= Bronwyn Katz =

South African sculptor and visual artist

Bronwyn Katz (born 1993) is a South African sculptor and visual artist. She is a founding member of iQhiya Collective, a network of young black womxn artists based in Cape Town and Johannesburg, South Africa.

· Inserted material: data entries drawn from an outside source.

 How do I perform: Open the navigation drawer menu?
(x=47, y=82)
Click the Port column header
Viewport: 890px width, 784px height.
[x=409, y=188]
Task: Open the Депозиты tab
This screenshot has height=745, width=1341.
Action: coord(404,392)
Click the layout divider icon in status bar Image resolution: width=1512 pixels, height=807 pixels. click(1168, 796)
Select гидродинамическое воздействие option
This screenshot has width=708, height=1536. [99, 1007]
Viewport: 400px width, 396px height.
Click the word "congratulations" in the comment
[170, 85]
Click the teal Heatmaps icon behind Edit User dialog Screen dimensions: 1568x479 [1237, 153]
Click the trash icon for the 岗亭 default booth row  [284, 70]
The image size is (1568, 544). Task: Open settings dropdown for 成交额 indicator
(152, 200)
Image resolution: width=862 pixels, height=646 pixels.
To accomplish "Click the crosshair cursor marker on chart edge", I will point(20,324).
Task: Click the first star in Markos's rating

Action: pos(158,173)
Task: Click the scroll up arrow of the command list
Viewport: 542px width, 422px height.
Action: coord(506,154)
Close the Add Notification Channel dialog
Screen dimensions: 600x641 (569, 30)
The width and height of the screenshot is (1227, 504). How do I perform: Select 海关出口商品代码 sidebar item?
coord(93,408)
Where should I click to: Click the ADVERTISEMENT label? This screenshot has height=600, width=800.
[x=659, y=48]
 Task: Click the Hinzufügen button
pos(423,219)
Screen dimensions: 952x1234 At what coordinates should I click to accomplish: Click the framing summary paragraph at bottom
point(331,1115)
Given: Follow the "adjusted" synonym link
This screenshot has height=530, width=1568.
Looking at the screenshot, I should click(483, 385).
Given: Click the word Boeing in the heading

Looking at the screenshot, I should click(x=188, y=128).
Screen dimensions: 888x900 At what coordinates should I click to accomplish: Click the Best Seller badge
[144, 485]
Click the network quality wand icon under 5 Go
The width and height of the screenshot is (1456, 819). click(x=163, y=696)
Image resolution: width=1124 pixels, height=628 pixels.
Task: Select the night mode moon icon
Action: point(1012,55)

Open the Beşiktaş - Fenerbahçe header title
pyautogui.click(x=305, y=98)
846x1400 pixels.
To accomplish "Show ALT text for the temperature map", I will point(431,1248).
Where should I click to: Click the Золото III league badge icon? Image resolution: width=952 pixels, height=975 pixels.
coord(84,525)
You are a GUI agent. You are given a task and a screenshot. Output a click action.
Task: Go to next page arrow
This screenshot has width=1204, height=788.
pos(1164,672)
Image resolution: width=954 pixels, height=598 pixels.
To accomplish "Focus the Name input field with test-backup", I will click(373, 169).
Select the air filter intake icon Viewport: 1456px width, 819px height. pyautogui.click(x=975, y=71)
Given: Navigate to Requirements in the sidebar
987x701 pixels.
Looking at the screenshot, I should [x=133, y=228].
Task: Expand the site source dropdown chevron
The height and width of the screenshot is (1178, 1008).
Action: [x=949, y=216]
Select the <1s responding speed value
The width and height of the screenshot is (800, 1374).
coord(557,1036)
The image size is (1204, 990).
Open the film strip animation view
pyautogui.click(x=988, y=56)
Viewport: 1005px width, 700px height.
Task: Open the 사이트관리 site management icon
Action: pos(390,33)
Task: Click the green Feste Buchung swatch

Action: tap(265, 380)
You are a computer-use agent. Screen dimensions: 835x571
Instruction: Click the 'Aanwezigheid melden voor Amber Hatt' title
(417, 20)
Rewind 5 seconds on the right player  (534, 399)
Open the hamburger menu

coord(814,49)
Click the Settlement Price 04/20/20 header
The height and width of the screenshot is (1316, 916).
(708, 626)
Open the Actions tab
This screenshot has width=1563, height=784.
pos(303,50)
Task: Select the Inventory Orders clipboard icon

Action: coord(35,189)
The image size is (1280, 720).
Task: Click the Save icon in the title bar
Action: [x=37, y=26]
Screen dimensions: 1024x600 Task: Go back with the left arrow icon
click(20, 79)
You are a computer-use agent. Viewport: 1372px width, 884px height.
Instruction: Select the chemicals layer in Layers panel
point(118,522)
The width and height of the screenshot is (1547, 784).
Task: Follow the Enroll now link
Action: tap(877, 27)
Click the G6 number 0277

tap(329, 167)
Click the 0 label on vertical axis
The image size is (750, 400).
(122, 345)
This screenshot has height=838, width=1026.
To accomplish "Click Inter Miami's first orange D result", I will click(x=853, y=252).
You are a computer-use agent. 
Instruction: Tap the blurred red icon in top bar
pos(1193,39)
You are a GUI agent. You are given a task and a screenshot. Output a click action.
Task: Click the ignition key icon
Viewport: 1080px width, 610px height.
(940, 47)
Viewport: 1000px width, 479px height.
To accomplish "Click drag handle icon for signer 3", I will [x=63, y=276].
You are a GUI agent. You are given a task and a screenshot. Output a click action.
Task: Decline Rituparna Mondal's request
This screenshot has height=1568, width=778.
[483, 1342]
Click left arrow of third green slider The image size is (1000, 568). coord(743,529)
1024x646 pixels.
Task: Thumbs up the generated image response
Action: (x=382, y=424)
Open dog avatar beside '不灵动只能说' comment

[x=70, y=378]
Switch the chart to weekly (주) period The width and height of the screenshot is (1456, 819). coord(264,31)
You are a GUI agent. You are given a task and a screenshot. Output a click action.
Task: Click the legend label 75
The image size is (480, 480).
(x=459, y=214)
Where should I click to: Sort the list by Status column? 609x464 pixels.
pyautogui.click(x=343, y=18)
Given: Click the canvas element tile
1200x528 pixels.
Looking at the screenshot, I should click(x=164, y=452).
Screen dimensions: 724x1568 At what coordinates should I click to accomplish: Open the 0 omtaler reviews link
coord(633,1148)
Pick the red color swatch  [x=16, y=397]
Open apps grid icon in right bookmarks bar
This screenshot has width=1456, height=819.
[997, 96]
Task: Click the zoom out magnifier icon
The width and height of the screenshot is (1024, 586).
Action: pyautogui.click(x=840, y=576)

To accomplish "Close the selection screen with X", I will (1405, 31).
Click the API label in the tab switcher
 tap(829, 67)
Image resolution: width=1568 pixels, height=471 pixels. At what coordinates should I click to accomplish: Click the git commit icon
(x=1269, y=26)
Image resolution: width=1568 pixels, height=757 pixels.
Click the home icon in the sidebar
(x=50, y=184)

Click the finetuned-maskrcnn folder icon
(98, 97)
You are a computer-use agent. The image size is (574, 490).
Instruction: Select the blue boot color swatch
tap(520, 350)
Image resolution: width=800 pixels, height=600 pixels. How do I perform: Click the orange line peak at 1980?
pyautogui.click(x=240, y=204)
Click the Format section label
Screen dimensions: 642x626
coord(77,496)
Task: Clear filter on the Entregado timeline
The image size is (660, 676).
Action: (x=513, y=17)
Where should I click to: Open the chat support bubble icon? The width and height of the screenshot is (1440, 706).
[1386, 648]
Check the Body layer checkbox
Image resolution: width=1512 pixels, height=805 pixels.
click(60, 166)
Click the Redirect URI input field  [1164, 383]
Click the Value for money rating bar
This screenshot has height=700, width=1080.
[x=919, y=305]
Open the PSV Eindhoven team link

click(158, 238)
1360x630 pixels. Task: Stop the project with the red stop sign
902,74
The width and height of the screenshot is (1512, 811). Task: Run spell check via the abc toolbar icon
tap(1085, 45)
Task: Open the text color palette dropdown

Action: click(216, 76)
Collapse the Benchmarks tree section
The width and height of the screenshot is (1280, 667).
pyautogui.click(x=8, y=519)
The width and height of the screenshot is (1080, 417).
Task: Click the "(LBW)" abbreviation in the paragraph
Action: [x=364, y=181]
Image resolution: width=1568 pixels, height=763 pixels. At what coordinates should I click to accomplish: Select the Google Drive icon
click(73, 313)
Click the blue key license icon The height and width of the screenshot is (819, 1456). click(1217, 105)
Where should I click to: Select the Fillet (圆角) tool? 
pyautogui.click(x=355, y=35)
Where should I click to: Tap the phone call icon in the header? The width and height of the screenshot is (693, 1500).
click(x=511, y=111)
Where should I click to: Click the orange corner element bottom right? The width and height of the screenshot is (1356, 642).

== Early years and education ==
Katz was born in 1993 in Kimberley, South Africa. She attended the University of Cape Town, South Africa and graduated in 2015 with a BFA. She was awarded with the Simon Gerson Prize at the University of Cape Town.

== Career ==
Katz's works incorporates sculpture, installation, video and performance. Using the concept of land as a repository of memory, Her works reflect the notion of place or space as lived experience and hence the ability of the land to remember and communicate the memory of its occupation. In 2016, her solo exhibition titled Groenpunt was held at Blank Projects in Cape Town.

== Exhibitions ==
Katz has held five solo exhibitions and participated in several group exhibitions including;

- The 12th Dak’Art Biennale in Senegal (2016)
- Le jour qui vient – Galerie des Galeries in Paris (2017)
- Tell Freedom – Kunsthal KAdE in Amersvoort (2018)
- Sculpture – Institute of Contemporary Art Indian Ocean, Port Louis in Mauritius (2018)
- A Silent Line, Lives Here at the Palais de Tokyo in Paris (2018)
- Salvaged Letter at Peres Projects in Berlin (2019)
- Blank Projects in Cape Town (2019)
- Là où les eaux se mêlent (Where the water mingles) (Biennale de Lyon, Lyon, 2019)
- The Empathy Lab (Jessica Silverman Gallery, San Francisco, 2019)
- Material Insanity – Museum of African Contemporary Art Al Maaden in Marrakech (2019)
- Road to the Unconscious – Peres Projects in Berlin (2019)

== Residencies ==

- 2018 – SAM Art Projects residency, Paris
- 2018 – CBK Zuidoost residency, Amersfoort
- 2018 NIROX Sculpture Park residency

== Awards ==

- 2015 – She received the Simon Gershwin Prize at University of Cape Town
- 2019 – She won the FNB Art Prize

== Personal life ==
Katz lives and works in Johannesburg.